Luang Prabang is not a destination for those who want to spend their evenings getting messed up and days recuperating from the previous night’s shenanigans. That’s not to say it can’t be fun and as wild as you want to make it. Luang Prabang is decidedly morning orientated – the majority of the locals are in bed for 22:00, rising at 05:00. Staggering home with last night's clothes on while this is happening is not such a great idea.

There are, however, a few small establishments that stay open past midnight where conversation and beer flow in harmony.

The first thing tourists should expect here is that there is little partying or nightlife in the traditional sense in Luang Prabang. Part of its appeal is that the streets clear around 7 or 8 pm, candles can be seen from various restaurants and homes and it is silent enough to hear the river trickling by.

That being said, the best way to spend the nigh in Luang Prabang is to go to one of the many splendid, family-run restaurants situated on the main roads. While there is an assortment of French and English options, travelers should make an effort to try the intriguing and tasty Laotian cuisine, complete with curries, laab (ground meat with onion salad), and the requisite sticky rice.

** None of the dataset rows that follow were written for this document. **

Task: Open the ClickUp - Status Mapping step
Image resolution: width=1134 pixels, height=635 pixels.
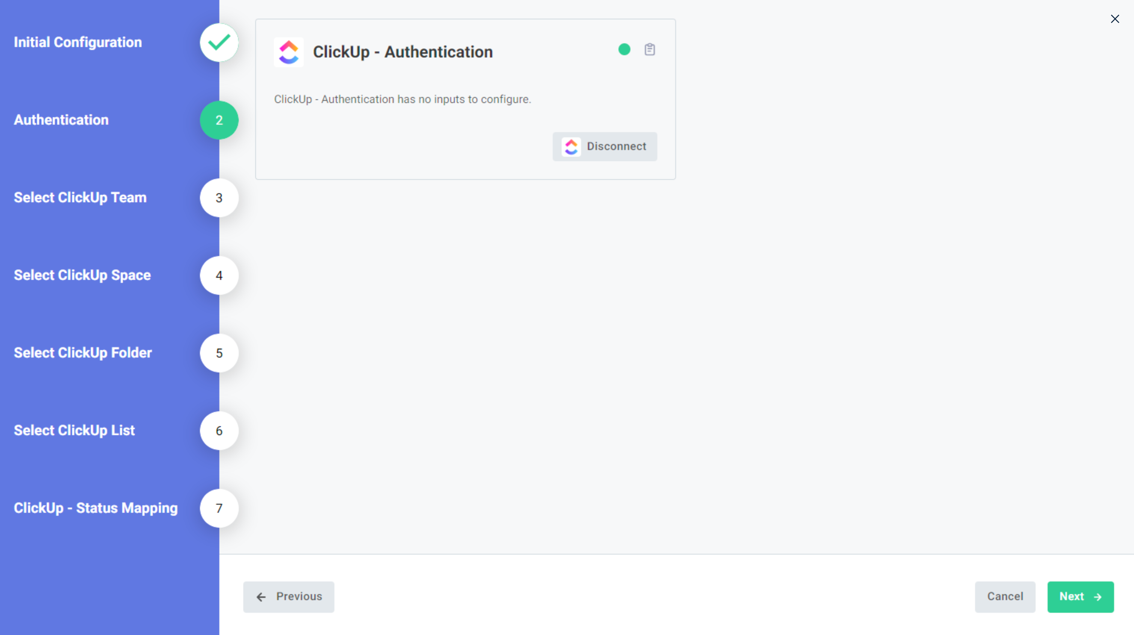Action: (x=219, y=508)
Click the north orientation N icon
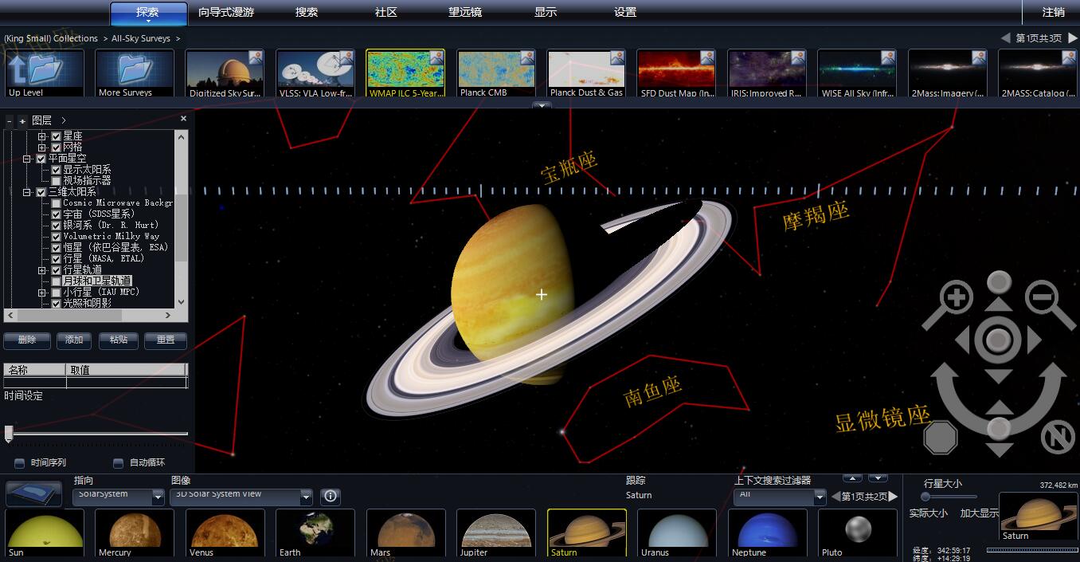The width and height of the screenshot is (1080, 562). pyautogui.click(x=1058, y=438)
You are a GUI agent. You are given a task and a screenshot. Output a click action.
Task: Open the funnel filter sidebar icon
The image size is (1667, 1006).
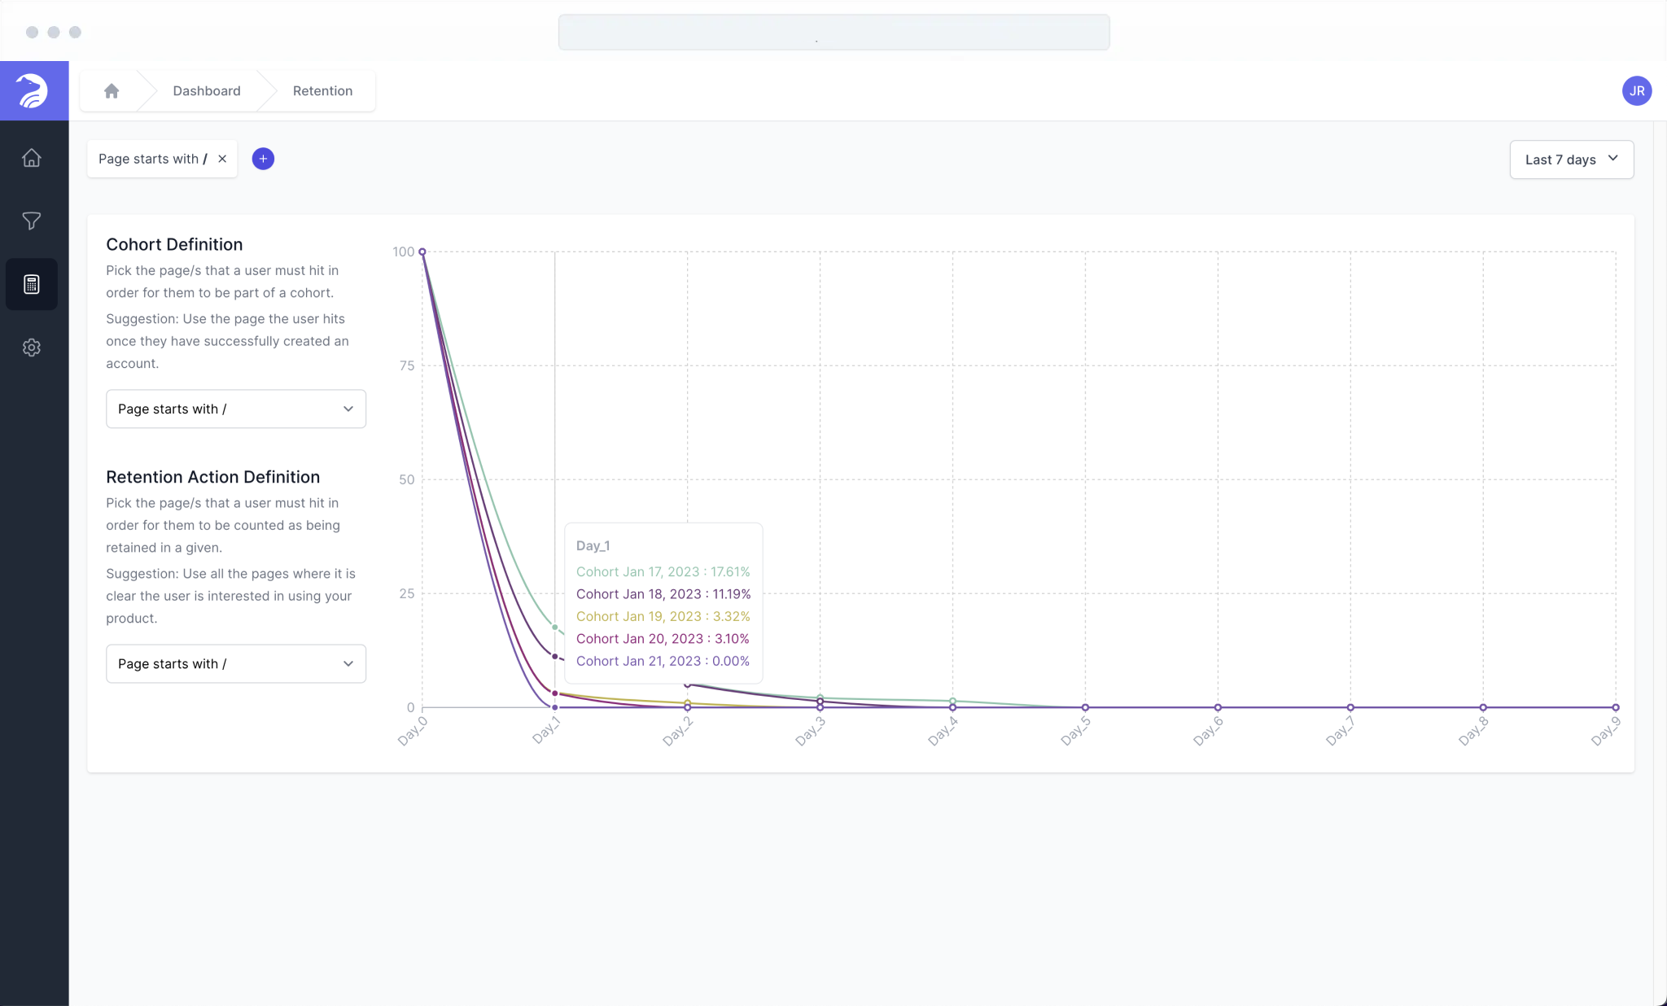[x=32, y=221]
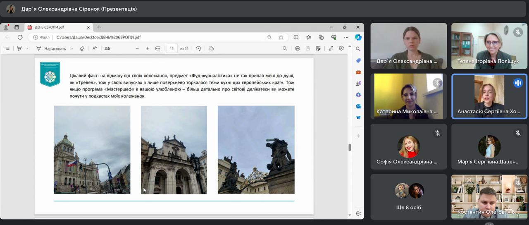The height and width of the screenshot is (225, 529).
Task: Expand the highlight tool dropdown arrow
Action: 27,49
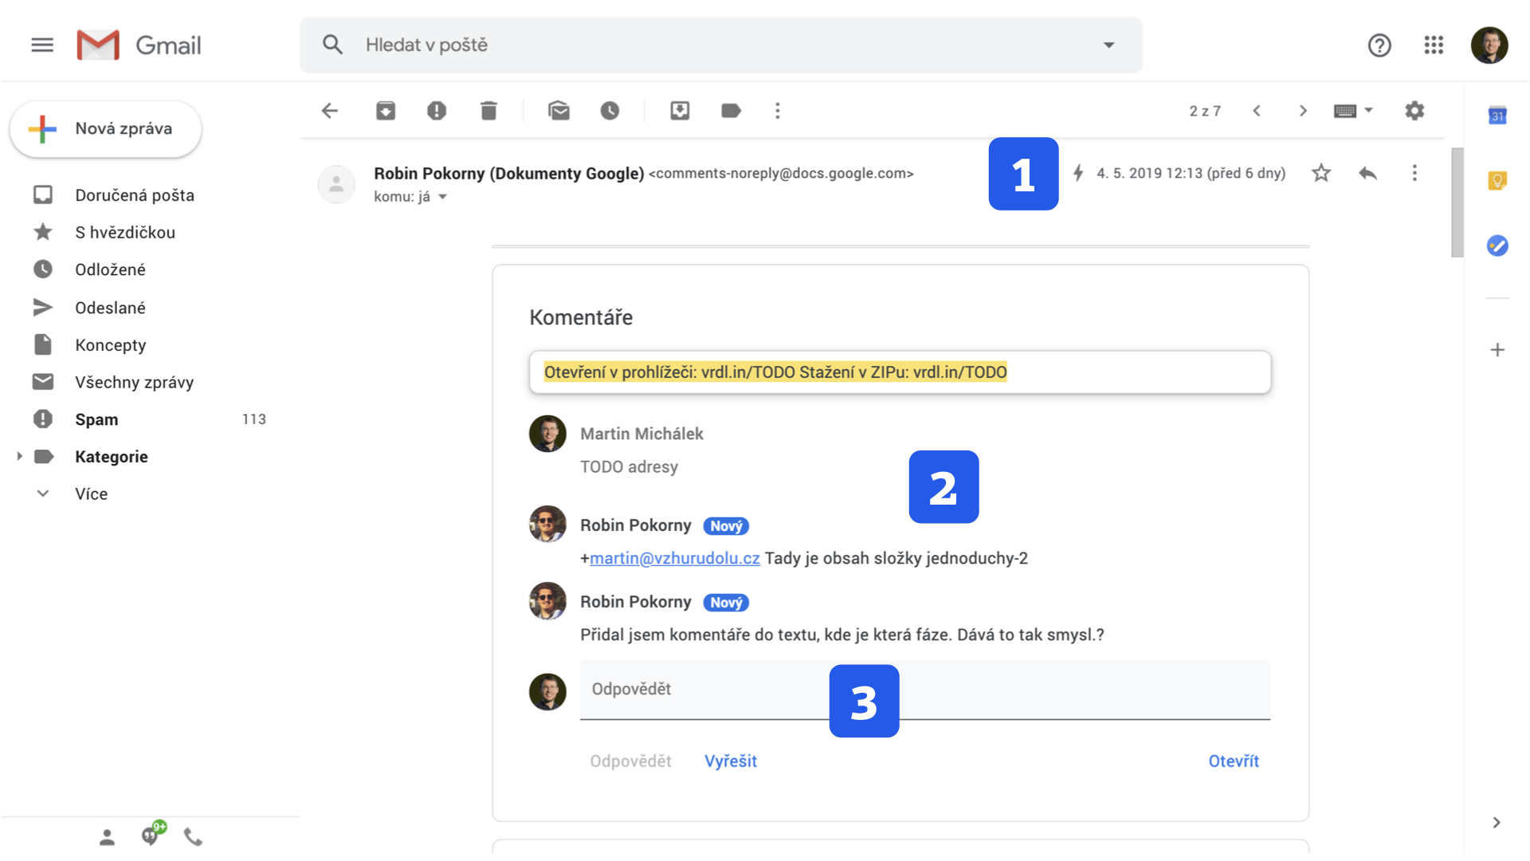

Here one can enjoy a refreshing cocktail and meal al-fresco and really feel at ease. Sometimes, from a house or porch, one can hear local playing traditional loatian songs (this may be one of the last places where Britney Spears and pop culture has not yet invaded). Ban Wat That, which is in the east side of town and home to many backpacker options, there are some bars that are affiliated with some of the backpacker places.  In Xiang Thong, there are several laid-back options, such as Le Tam Tam Garden (tel: 253-300), with a pool table. The Hive Bar is also pretty popular with the foreign tourists, serving late night snakes and drinks.

There are two nightclubs in Luang Prabang, called the Dao Fa Nightclubor Duang Champaon the outskirts of town. These clubs are where DJs can be heard playing Laotian pop music and where youth can be seen dancing. Even these venues however close early, at 12 am, compared to other types of South East Asian cities.